How to Analyze Malicious Microsoft Office Files

Written by Nicole Fishbein

    Share article
    FacebookTwitterLinkedInRedditCopy Link

    Top Blogs

    All the most common file types that can be used to deliver malicious code, including Microsoft Office files, are supported in Intezer Analyze. Phishing attacks are one of the most common causes of security breaches according to Verizon’s 2021 Data Breach Investigations Report.
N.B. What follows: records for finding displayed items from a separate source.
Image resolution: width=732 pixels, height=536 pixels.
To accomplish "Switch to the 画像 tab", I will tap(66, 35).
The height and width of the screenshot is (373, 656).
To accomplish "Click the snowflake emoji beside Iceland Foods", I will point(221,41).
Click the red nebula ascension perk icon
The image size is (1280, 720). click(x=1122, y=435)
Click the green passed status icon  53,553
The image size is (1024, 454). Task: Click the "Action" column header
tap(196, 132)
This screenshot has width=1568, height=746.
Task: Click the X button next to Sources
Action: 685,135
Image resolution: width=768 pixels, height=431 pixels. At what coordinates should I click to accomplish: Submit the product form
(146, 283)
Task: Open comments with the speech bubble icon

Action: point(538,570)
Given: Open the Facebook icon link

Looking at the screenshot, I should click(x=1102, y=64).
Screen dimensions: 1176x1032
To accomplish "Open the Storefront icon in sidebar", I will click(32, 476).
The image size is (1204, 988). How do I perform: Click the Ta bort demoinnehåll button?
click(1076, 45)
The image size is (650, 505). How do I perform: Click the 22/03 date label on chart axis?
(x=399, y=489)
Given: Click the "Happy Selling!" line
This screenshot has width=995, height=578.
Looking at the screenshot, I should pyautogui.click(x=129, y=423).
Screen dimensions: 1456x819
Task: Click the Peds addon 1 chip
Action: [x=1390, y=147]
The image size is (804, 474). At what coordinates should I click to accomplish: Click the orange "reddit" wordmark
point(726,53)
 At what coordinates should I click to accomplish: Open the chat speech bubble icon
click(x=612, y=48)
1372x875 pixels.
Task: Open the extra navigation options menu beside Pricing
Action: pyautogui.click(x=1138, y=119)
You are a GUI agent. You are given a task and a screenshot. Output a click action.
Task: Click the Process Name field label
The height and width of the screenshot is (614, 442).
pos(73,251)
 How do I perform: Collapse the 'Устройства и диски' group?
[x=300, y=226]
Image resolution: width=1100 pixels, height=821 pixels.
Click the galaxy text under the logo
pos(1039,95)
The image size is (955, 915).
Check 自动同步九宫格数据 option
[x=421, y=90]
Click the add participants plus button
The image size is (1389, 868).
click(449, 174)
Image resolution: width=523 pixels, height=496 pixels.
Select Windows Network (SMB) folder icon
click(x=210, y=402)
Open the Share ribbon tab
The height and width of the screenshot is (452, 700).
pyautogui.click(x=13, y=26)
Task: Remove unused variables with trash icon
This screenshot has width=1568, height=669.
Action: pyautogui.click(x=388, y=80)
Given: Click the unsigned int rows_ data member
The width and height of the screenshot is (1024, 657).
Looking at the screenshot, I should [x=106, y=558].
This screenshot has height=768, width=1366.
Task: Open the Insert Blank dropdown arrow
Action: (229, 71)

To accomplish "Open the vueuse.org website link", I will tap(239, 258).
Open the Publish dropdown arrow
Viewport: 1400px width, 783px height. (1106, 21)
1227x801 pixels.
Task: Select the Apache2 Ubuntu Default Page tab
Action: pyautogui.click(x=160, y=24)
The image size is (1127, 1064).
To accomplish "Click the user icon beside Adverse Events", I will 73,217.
Most phishing attacks arrive via emails containing malicious attachments. A seemingly innocent Microsoft Word file, for example, can be the initial infection stage of a dangerous attack where a threat actor uses a document to deliver malware.

    Handling Malicious Microsoft Office Files During Incident Response

    When handling a security breach, the incident response team will collect suspicious files and evidence from the compromised endpoint in order to investigate the incident. One of the challenges IR teams face is finding all of the malicious files that were used in the attack and classifying them to their relevant malware family. Binary files are usually the main suspect. We know that malicious code was executed, so we search for suspicious binary files containing this code (looking for recently installed programs, for example). Non-binary files like Microsoft Office documents should also be carefully examined because they can be the first stage of an attack that caused the malware execution to begin with. Office documents are widely used by threat actors to deliver malware. Usually, the file is attached to an email that is crafted to look like a legitimate communication. Threat actors use social engineering techniques to persuade the victim into opening the malicious attachment. In this article, we will explain the different types of Microsoft Office file formats and how attackers abuse these documents to deliver malware. You will also be presented with tools and techniques that can help you better identify and classify malicious Microsoft Office files.

    Types of Microsoft Office File Formats

    When collecting files that could be related to an incident, you might notice that many files contain various extensions (.txt, .dotm, .zip, .docx, .pdf) which belong to different applications. For the purpose of this blog, we will focus on the three main types of file formats in Microsoft Office: Word, Excel, and PowerPoint. First, let’s explain the structure of these files and how they differ from one another.

    Object Linking and Embedding (OLE)

    OLE2 format was used in Microsoft Word 97–2003 documents and other Microsoft products such as Outlook messages. The well-known file extensions .doc, .xls and .ppt are all file types based on the OLE format. An OLE file is a compound file and it is structured as a file system within a file. OLE files are formatted as ZIP and the contents of the file can be viewed using oledir utility (this is part of oletools which will be explained later in this post). The OLE file contains:
    • Streams of data where each stream has a name. A file must contain at least one stream. For example, for Word documents, it is mandatory to contain a stream called WordDocument, which is the main stream that contains the document text.
    • Storages that contain streams or other storages.
    • Properties that are streams containing information about the document, such as author, title, creation, and modification date. Property streams always start with x05.

    Layout of an OLE file as presented by oldedir utility, showing the macros storage, main stream, and properties.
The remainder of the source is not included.